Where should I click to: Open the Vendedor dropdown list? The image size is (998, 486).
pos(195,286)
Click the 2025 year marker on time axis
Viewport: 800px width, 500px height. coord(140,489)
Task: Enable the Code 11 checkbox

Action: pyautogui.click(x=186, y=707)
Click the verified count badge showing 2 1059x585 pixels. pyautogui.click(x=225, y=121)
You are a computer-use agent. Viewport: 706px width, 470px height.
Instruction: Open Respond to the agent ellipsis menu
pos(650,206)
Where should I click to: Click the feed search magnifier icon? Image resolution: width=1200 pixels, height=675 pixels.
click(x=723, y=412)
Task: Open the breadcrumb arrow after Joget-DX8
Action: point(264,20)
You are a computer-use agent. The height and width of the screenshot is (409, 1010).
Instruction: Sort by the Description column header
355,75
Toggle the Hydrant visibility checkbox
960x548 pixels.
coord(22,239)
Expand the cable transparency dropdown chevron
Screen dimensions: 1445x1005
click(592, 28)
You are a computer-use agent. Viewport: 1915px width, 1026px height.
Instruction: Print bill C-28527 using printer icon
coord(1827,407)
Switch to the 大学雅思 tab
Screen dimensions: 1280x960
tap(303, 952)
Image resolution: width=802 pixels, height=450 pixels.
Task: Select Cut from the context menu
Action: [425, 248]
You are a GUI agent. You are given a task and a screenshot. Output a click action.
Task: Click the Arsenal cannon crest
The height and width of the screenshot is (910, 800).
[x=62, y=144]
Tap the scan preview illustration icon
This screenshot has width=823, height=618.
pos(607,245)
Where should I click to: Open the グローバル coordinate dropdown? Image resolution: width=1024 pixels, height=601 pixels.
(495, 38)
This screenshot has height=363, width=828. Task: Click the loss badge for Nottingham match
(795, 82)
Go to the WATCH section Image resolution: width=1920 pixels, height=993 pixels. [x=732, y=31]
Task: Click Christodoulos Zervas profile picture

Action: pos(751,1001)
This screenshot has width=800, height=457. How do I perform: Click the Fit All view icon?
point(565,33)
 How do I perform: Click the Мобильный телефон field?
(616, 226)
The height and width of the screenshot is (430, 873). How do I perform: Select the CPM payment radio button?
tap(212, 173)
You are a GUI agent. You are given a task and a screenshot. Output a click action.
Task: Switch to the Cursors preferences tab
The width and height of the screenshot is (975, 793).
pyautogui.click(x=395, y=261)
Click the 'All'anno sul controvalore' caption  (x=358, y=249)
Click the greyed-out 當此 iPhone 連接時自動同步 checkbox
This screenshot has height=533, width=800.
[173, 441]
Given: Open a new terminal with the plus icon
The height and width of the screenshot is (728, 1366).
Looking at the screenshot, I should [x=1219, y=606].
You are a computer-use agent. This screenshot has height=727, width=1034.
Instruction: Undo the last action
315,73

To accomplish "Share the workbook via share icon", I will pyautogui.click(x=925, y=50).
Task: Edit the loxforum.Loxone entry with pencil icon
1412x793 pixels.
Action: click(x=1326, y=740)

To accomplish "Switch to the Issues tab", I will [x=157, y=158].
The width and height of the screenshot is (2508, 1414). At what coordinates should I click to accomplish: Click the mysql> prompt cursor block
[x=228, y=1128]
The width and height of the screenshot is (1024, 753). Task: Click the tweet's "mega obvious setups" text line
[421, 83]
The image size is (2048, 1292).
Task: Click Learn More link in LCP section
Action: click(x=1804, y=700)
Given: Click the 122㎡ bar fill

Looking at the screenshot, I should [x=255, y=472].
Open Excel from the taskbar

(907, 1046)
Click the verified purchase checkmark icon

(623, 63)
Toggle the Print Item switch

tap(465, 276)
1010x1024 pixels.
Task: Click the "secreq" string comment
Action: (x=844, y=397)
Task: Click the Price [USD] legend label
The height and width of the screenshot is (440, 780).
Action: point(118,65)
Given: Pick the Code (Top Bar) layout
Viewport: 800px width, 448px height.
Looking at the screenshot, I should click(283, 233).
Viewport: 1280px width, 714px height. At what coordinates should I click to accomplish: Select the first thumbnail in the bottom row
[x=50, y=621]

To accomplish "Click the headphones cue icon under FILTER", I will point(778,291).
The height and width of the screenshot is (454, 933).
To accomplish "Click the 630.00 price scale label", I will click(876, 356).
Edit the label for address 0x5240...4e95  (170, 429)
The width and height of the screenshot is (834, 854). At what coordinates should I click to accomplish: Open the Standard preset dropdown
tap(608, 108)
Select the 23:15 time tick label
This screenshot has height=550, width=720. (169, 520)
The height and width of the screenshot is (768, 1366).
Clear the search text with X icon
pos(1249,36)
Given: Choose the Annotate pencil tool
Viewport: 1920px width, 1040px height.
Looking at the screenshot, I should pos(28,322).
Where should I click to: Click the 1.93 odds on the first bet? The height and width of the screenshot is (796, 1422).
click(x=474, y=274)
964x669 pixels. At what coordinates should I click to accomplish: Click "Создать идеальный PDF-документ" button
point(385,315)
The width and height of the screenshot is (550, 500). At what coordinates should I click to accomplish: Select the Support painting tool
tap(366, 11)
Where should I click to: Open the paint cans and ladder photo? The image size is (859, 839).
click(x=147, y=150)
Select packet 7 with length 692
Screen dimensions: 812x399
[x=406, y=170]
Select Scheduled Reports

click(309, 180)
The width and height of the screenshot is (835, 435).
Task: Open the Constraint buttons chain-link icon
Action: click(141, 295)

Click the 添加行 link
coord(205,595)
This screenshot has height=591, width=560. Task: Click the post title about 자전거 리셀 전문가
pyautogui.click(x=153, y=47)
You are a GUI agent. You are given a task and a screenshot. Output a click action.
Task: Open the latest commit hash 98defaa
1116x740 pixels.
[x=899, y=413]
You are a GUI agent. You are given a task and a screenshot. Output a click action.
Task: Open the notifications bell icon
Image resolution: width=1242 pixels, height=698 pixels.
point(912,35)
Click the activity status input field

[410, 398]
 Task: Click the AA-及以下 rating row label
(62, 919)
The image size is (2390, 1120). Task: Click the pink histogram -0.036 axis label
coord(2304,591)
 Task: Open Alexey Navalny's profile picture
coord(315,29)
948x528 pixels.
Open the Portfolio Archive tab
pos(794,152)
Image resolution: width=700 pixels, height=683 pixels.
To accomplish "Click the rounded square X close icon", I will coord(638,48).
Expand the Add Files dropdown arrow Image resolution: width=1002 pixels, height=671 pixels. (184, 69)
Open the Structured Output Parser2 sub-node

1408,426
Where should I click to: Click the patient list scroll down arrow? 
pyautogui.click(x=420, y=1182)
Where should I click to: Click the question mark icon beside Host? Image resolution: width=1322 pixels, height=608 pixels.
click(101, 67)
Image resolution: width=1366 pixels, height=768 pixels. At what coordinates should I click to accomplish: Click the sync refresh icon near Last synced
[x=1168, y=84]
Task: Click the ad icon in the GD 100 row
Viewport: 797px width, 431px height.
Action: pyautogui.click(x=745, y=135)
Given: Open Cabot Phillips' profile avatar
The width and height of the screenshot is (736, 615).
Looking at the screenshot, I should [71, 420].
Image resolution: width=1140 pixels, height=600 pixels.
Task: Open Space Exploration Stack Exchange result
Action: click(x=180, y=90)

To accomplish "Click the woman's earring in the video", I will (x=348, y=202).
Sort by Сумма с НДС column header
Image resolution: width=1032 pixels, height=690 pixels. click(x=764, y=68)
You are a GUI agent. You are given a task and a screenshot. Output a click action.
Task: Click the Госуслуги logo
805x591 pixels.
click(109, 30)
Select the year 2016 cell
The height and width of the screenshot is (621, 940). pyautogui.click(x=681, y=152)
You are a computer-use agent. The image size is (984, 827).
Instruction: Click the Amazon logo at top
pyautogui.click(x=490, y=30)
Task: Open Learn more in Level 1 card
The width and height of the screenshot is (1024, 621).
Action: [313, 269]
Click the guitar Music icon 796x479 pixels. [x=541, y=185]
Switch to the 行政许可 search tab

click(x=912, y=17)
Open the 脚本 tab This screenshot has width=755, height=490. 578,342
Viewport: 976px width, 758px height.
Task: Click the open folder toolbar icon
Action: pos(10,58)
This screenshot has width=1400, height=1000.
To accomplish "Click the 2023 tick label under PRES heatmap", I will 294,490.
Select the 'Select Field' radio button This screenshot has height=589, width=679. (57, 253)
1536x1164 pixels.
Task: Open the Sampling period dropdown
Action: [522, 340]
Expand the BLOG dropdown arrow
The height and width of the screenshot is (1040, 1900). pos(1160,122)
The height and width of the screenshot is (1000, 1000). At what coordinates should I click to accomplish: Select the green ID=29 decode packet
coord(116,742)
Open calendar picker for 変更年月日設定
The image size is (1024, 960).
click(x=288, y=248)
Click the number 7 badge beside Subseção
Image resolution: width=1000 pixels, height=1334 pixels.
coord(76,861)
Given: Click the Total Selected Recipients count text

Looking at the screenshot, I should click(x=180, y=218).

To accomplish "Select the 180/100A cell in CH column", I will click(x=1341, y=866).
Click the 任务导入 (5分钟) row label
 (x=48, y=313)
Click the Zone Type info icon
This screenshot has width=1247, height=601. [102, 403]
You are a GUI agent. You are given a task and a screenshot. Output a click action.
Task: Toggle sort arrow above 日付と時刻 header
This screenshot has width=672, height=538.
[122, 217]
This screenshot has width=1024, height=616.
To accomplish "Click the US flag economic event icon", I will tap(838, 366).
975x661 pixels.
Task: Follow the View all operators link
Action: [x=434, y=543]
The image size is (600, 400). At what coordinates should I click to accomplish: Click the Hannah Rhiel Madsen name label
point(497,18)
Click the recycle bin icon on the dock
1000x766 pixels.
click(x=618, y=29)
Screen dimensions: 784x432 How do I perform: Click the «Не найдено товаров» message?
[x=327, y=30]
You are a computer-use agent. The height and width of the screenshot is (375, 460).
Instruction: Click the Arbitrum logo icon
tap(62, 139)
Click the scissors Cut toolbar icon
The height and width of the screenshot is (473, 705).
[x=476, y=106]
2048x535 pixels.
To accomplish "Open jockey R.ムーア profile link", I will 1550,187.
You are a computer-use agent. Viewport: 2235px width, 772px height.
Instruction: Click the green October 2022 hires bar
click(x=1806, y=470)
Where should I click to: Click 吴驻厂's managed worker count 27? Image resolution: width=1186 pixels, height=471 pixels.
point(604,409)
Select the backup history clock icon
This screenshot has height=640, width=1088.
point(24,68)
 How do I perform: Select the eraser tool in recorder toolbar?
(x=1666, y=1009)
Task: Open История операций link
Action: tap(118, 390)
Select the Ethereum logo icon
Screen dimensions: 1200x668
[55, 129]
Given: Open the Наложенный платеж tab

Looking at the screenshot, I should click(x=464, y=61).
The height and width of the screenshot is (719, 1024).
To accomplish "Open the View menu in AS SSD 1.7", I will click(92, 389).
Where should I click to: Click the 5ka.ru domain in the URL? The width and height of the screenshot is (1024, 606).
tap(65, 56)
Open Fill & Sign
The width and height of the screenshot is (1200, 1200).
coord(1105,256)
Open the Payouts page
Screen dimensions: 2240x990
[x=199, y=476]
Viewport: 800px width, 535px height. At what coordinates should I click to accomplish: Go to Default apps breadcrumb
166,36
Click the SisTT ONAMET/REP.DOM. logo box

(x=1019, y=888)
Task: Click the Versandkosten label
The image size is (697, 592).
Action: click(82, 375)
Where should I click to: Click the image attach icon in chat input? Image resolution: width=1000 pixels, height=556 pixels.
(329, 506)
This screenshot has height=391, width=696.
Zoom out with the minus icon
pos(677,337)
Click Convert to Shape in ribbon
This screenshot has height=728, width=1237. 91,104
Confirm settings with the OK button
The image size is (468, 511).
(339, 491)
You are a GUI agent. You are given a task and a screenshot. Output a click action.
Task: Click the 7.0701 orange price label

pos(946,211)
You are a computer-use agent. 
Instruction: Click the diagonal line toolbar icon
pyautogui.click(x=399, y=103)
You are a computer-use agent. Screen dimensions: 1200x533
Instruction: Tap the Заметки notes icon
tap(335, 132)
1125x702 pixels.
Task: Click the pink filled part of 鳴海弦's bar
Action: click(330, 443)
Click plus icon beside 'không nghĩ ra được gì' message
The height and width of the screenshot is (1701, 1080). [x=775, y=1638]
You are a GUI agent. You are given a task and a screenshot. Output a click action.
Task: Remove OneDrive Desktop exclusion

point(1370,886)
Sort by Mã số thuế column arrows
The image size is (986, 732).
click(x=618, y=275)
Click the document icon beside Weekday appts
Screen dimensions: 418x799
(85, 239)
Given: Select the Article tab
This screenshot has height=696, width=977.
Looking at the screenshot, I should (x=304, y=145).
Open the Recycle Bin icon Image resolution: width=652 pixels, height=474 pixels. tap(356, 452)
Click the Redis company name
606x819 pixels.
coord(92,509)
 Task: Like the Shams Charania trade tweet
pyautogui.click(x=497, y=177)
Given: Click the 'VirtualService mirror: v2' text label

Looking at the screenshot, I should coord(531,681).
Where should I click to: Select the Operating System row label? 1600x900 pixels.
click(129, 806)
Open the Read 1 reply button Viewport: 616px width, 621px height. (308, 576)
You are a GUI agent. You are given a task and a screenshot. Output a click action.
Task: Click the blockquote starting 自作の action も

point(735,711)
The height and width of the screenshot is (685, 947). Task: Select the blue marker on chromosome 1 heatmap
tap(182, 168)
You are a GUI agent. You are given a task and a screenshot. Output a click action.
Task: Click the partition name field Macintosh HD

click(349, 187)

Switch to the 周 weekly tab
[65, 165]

= = = = =

(ACTIVITY) Using the records given above, list every line that includes the word "pencil".

(WORKED SOLUTION)
Task: Edit the loxforum.Loxone entry with pencil icon
Given: Choose the Annotate pencil tool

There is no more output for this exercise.